- Set exercise: Reproduce every item below word for word, from the first line to the last.

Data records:
>>>>>

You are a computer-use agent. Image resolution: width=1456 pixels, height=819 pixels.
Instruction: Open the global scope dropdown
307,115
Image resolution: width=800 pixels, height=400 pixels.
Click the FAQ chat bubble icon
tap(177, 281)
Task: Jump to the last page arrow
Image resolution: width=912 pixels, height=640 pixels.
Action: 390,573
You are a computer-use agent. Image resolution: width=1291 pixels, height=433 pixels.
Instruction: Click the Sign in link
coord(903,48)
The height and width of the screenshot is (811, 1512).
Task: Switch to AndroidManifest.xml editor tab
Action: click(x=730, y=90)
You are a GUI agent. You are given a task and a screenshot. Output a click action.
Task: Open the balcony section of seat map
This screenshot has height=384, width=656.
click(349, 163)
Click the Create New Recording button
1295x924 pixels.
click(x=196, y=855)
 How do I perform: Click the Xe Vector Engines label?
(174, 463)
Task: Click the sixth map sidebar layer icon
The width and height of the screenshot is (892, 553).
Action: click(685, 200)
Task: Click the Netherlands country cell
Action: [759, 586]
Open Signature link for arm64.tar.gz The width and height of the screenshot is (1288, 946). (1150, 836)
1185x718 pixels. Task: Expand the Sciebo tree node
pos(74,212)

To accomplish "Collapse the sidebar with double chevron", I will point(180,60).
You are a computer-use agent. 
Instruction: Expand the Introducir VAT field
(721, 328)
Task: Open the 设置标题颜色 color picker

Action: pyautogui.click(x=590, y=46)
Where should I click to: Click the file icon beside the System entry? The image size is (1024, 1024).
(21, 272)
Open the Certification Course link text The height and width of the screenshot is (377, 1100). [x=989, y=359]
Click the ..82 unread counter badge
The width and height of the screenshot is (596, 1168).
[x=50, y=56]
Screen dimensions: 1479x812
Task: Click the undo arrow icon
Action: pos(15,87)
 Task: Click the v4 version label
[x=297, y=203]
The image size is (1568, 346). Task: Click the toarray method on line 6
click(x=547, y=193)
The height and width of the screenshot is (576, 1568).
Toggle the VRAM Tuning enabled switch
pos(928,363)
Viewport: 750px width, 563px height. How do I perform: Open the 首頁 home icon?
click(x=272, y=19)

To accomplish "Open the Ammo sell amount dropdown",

<<<<<

- Reply to the task:
You are a computer-use agent. Image resolution: width=1456 pixels, height=819 pixels.
Instruction: Open the global scope dropdown
307,115
Image resolution: width=800 pixels, height=400 pixels.
Click the FAQ chat bubble icon
tap(177, 281)
Task: Jump to the last page arrow
Image resolution: width=912 pixels, height=640 pixels.
Action: 390,573
You are a computer-use agent. Image resolution: width=1291 pixels, height=433 pixels.
Instruction: Click the Sign in link
coord(903,48)
The height and width of the screenshot is (811, 1512).
Task: Switch to AndroidManifest.xml editor tab
Action: click(x=730, y=90)
You are a GUI agent. You are given a task and a screenshot. Output a click action.
Task: Open the balcony section of seat map
This screenshot has height=384, width=656.
click(349, 163)
Click the Create New Recording button
1295x924 pixels.
click(x=196, y=855)
 How do I perform: Click the Xe Vector Engines label?
(174, 463)
Task: Click the sixth map sidebar layer icon
The width and height of the screenshot is (892, 553).
Action: click(685, 200)
Task: Click the Netherlands country cell
Action: [759, 586]
Open Signature link for arm64.tar.gz The width and height of the screenshot is (1288, 946). (1150, 836)
1185x718 pixels. Task: Expand the Sciebo tree node
pos(74,212)

To accomplish "Collapse the sidebar with double chevron", I will point(180,60).
You are a computer-use agent. 
Instruction: Expand the Introducir VAT field
(721, 328)
Task: Open the 设置标题颜色 color picker

Action: pyautogui.click(x=590, y=46)
Where should I click to: Click the file icon beside the System entry? The image size is (1024, 1024).
(21, 272)
Open the Certification Course link text The height and width of the screenshot is (377, 1100). [x=989, y=359]
Click the ..82 unread counter badge
The width and height of the screenshot is (596, 1168).
[x=50, y=56]
Screen dimensions: 1479x812
Task: Click the undo arrow icon
Action: pos(15,87)
 Task: Click the v4 version label
[x=297, y=203]
The image size is (1568, 346). Task: Click the toarray method on line 6
click(x=547, y=193)
The height and width of the screenshot is (576, 1568).
Toggle the VRAM Tuning enabled switch
pos(928,363)
Viewport: 750px width, 563px height. How do I perform: Open the 首頁 home icon?
click(x=272, y=19)

To accomplish "Open the Ammo sell amount dropdown",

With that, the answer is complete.